By AMY STOREYIn an April 27 press release published in the Los Alamos Daily Post (link), Leilani Christensen is quoted as saying,“Our forefathers founded National Day Of Prayer. Many of them had escaped persecution for their beliefs in their homeland. In the news today, we see that people are still fleeing their homeland because of persecution.” [sic]
Our forefathers, the ones fleeing persecution, didn’t found the National Day of Prayer. (They also didn’t found this nation on prayer itself; in fact, they explicitly stated, in the Treaty of Tripoli, “the Government of the United States of America is not, in any sense, founded on the Christian religion.”)
The official National Day of Prayer was established in 1952, not 1776. The many problems with an official, government-sanctioned day of prayer are laid out nicely here by the Americans United for Separation of Church and State—an organization directed, incidentally, by a United Church of Christ minister.
Even if you accept the constitutionality and necessity of a National Day of Prayer, this particular gathering violates the principles by very clearly excluding non-Christians: “Bible-based believers in Jesus Christ will gather for prayer and worship on the Annual National Day of Prayer … at the Ashley Pond Pavilion.”

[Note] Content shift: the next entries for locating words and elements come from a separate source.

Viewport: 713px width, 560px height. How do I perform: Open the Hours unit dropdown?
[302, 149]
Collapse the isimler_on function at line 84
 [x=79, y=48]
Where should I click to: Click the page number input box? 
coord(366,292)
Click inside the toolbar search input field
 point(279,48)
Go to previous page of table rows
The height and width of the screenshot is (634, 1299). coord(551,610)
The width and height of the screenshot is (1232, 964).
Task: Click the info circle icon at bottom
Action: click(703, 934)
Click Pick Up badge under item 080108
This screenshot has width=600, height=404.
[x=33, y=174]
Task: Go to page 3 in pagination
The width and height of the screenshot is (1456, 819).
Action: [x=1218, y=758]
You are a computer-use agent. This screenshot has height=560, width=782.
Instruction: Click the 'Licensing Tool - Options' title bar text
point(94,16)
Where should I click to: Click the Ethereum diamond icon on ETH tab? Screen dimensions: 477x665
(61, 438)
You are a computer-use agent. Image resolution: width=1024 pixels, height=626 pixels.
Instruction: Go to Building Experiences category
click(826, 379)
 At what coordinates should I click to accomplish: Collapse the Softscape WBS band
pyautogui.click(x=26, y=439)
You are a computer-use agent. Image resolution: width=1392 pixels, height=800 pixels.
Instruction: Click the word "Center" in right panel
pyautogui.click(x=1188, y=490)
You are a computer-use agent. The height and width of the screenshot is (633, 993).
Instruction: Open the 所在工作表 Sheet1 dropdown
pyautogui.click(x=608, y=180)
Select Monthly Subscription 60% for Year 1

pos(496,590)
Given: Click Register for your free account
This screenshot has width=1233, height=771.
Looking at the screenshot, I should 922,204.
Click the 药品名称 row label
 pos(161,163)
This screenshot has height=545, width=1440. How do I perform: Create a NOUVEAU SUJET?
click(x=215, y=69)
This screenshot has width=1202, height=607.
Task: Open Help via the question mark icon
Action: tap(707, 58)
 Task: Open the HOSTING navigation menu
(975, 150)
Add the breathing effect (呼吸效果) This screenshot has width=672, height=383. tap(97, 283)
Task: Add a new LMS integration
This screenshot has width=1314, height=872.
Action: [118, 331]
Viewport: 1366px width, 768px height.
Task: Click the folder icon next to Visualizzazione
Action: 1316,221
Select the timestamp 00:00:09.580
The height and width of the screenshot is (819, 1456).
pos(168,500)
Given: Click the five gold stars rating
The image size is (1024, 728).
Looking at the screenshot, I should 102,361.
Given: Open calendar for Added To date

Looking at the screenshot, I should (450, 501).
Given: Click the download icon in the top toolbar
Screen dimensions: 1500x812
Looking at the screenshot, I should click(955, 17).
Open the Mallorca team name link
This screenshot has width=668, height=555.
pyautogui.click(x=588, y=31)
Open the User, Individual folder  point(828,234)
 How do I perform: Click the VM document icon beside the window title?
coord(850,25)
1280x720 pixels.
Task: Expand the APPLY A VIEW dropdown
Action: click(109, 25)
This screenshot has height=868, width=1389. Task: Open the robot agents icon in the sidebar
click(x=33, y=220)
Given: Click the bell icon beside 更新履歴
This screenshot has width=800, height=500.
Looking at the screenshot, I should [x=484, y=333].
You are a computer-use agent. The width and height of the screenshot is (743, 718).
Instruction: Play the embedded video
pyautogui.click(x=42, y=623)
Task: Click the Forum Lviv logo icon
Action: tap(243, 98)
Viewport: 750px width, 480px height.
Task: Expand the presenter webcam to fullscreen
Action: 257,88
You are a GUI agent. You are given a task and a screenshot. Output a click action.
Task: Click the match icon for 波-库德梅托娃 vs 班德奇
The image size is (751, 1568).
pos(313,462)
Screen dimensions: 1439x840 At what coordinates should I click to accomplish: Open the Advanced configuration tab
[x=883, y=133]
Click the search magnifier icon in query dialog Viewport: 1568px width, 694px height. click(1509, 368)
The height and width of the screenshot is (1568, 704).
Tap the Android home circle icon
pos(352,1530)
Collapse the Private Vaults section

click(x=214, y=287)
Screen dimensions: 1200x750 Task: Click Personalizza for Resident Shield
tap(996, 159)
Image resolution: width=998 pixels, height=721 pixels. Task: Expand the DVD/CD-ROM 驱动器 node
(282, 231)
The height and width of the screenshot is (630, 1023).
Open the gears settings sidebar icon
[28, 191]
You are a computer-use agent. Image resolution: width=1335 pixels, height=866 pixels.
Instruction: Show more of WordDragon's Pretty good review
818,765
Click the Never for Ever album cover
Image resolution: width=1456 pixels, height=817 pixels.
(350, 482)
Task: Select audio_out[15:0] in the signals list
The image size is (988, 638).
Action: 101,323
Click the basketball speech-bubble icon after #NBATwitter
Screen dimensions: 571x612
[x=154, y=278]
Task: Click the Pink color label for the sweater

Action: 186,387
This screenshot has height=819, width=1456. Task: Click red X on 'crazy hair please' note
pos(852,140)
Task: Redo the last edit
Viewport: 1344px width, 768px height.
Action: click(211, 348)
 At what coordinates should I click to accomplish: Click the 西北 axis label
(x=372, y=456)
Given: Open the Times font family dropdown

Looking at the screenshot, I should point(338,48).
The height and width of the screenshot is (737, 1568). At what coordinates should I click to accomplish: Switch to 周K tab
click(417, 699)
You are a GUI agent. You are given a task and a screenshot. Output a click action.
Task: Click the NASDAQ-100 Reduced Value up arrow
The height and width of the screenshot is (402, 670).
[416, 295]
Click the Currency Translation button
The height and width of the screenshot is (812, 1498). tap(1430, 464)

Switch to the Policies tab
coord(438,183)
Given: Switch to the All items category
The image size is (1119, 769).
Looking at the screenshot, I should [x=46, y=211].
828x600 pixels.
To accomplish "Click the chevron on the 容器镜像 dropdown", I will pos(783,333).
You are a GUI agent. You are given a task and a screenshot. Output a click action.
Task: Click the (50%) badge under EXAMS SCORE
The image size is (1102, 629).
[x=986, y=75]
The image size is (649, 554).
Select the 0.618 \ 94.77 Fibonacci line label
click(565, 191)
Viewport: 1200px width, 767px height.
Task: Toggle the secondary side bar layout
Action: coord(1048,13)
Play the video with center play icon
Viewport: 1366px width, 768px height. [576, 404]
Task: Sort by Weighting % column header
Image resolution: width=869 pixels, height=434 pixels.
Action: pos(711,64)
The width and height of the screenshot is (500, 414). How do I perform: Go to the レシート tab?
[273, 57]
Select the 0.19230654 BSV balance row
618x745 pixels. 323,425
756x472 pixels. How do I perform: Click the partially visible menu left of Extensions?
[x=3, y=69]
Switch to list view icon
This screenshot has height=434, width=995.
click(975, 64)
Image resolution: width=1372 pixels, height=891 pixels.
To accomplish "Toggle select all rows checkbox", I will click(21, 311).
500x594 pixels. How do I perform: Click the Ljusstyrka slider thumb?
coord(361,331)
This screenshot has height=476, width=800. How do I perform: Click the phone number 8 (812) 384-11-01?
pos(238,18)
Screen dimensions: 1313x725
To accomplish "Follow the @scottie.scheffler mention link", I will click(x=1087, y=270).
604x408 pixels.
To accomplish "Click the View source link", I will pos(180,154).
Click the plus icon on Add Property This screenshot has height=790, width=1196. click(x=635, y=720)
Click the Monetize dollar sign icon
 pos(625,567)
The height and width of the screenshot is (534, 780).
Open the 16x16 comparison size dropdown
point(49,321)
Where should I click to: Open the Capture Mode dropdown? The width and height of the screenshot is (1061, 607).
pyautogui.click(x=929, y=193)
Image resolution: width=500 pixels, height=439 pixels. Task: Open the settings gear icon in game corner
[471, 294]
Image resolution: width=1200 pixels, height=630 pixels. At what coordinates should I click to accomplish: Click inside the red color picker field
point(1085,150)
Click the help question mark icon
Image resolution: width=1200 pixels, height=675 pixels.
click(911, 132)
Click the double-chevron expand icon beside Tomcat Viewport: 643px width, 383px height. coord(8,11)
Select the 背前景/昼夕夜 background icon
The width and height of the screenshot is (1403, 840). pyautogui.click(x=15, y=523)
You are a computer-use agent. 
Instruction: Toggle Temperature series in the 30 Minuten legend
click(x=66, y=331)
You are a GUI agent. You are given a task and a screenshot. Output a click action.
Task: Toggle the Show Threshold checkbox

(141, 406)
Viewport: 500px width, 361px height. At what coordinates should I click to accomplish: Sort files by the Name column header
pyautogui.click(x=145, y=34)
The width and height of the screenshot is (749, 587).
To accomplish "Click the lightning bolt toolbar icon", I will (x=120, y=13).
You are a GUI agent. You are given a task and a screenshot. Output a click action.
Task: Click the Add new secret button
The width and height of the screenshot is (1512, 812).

In 1983 the National Day of Prayer was specifically amended to be inclusive to non-Christians: “Revived as an annual observance by Congress in 1952, the National Day of Prayer has become a great unifying force for our citizens who come from all the great religions of the world. Prayer unites people.” [Emphasis ours.] Whether prayer actually does, in fact, unite people is an open question, but it certainly doesn’t unite people when non-Christians are deliberately excluded.
Indeed, it is ironic that the release states, “people are still fleeing their homeland because of persecution,” when the event’s organizers have deliberately excluded those very persecuted, fleeing people.